Frelick v. Turner

26 Miss. 393 | Miss. | 1853

Mr. Justice Fisher

delivered the opinion of the court.

This was a proceeding by the ward against the guardian, in the probate court of Lawrence county, to compel the latter to make a final settlement of his guardian account.

There is nothing in the record showing that the guardian, as required by the statute, made annual settlements of his accounts in the probate court, showing the annual income of the ward’s estate, and the disbursements in educating and maintaining the ward.

There is, it is true, something purporting to be a showing of the hire of a slave for part of the time. This, however, is not such an account as is required by the law.
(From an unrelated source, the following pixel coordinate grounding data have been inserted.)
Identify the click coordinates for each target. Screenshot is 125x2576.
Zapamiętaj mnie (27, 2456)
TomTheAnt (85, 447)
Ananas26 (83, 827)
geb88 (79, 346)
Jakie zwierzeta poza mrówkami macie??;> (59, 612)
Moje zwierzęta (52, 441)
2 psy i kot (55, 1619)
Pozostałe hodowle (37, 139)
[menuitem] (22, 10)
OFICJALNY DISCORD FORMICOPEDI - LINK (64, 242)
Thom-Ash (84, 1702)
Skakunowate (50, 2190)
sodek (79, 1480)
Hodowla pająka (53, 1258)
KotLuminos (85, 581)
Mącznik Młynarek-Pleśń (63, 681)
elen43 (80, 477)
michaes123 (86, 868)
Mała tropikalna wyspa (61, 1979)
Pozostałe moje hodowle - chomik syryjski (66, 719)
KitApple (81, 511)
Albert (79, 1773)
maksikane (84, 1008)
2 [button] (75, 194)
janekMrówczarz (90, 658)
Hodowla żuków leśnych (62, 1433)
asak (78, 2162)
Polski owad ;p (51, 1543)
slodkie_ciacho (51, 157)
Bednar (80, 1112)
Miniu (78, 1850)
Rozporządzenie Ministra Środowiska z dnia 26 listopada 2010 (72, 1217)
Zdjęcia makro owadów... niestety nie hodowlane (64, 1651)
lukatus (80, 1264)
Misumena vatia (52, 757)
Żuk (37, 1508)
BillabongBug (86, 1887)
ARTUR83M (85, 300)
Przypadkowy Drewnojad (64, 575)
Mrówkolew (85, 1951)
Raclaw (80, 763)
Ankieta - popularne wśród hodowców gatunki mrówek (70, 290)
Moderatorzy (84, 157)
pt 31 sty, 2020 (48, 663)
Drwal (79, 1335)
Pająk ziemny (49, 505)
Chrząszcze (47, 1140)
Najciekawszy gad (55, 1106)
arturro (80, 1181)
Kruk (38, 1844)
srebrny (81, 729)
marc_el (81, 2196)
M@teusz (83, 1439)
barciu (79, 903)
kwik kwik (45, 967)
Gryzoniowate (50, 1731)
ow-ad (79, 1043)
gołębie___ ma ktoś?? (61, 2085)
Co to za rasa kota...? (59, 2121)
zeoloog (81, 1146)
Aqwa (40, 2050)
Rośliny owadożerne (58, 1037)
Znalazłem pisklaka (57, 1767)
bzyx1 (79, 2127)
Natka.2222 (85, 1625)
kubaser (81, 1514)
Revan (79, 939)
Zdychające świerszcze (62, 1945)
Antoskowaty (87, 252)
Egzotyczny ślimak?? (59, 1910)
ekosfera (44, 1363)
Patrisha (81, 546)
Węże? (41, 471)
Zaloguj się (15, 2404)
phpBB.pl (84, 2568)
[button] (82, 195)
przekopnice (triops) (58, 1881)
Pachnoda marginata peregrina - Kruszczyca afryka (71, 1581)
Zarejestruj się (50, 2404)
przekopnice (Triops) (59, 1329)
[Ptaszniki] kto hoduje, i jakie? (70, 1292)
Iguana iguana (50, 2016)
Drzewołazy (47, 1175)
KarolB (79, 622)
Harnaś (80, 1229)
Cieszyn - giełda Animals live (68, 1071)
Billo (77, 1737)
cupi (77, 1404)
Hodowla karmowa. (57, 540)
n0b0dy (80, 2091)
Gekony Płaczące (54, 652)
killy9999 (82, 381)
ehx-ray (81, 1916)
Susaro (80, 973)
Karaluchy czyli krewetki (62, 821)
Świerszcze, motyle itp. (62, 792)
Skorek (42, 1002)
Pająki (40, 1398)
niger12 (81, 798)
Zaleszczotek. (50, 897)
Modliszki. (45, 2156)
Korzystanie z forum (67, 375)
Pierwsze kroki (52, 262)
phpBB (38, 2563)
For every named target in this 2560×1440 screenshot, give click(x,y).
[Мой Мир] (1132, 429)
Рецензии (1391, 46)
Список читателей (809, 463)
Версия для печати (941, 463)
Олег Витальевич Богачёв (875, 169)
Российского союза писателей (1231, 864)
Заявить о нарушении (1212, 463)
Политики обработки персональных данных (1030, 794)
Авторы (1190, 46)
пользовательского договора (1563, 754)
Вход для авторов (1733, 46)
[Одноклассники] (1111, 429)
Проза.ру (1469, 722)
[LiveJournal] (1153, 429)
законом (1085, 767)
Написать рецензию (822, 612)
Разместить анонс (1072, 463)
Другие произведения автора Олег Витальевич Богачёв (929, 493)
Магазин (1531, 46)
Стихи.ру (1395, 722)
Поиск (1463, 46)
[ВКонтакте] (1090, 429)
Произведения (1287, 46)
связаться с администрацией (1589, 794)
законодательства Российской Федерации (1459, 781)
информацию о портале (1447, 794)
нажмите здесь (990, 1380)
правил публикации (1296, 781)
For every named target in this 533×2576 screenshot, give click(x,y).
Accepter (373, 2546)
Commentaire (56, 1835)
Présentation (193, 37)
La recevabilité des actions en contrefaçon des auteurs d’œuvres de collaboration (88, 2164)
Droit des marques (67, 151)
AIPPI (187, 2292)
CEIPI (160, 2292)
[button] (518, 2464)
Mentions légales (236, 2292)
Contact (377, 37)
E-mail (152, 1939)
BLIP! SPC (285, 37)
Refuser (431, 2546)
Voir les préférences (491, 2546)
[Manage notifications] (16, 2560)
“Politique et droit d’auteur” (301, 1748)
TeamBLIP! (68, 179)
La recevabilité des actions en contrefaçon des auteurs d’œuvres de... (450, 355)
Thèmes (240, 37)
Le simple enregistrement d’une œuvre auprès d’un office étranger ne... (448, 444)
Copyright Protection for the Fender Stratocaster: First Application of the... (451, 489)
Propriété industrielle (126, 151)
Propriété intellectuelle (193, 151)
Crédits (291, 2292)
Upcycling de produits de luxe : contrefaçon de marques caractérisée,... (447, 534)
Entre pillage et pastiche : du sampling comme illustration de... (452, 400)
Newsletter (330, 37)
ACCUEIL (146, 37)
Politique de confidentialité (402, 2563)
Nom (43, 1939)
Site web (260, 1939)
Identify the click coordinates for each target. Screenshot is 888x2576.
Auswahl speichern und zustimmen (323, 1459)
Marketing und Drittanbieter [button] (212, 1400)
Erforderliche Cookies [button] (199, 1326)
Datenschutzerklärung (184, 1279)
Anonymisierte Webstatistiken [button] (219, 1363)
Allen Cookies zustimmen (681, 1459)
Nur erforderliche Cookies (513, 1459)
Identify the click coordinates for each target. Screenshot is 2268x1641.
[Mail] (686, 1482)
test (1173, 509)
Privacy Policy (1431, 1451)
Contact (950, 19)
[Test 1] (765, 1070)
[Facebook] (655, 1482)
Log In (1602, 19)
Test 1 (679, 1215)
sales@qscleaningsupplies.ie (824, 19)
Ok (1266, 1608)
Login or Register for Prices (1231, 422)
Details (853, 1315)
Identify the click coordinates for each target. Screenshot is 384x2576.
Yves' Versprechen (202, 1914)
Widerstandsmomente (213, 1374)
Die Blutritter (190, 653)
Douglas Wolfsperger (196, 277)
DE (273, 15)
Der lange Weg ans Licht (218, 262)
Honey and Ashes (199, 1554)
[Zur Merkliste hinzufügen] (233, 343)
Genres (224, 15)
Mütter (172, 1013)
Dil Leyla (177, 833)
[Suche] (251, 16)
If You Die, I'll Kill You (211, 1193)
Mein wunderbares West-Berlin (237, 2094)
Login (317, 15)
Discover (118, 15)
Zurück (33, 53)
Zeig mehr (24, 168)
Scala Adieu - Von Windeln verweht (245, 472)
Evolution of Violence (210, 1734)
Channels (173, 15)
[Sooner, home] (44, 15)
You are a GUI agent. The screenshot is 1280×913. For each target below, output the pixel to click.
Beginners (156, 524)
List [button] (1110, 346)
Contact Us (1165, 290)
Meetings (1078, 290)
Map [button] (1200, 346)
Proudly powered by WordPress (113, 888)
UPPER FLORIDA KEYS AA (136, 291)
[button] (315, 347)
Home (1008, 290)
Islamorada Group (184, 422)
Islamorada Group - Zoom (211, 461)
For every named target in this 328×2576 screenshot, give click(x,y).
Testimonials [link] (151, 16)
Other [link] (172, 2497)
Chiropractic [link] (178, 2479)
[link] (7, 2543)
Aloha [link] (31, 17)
But we will proceed to notice the main objection urged by *394appellee’s counsel against the action of the court below, which is, that the account shows that the guardian greatly exceeded the income of the ward’s estate, in her maintenance and education, without a previous order of the court allowing him so to do. The law on this subject will be found in Hutch. Code, 505, § 128-133. It is only in very special cases, such as could not be foreseen, that the court ought, under any circumstances, to sanction a charge of this kind not previously authorized by the court. It is no answer to say, that the charge is not unreasonable, or such as the court would or might have previously given the guardian authority to make. Pie has taken upon himself to disregard the plain and salutary provisions of the law, and to substitute his own judgment about a matter which could only be regulated by the judgment of the court. His accounts have been rendered the more confused and complicated by his not settling them annually, as required by the plain and unmistakable provisions of the law. After the lapse of nearly ten years since his first settlement ought to have been made, he comes before the court, asking that his negligence and open violation of law may be excused; and that, inasmuch as he has only done what it is barely possible the court might have authorized him to do, in expending several hundred dollars of the ward’s estate more than the income, he asks, and, what is strange to say, actually gets credit for the excess; and the court, not stopping here, proceeds to render a judgment against the ward for the money. If such a proceeding is to be countenanced by those tribunals whose duty it is to administer the law, as it is plainly written, it will become not only a precedent to sustain similar conduct in others performing like trusts, but will be an invitation to them to violate the law, and to prescribe to themselves a more convenient and less responsible course of proceeding.

Upon this branch of the case, then, we are clearly of opinion, that the judgment of the court below ought to be reversed; and, inasmuch as the necessity for a reference of the account to commissioners has grown entirely out of the guardian’s failure to settle his accounts annually, as it was his duty to have done, we are of opinion that the entire costs of this refer*395ence, the testimony, and, in short, all. expenses and costs necessarily incurred to render the account plain, or to establish its correctness, ought to be borne by the guardian, and should be decreed against him by the court.

We may remark, upon the whole case, that the record is not very intelligible ; that, if it contain the vouchers, about which the controversy arose in the court below, they have been very ingeniously concealed in some part of the record, which has not come under our notice.

Decree reversed and cause remanded, with directions, if the guardian fail to sustain his charge, exceeding the income of the property of the ward, by a previous order of the court, that such charge be disallowed.

The two items, one for money furnished the ward, and the other for a gold watch, we say nothing about, as they will undergo investigation in the court below.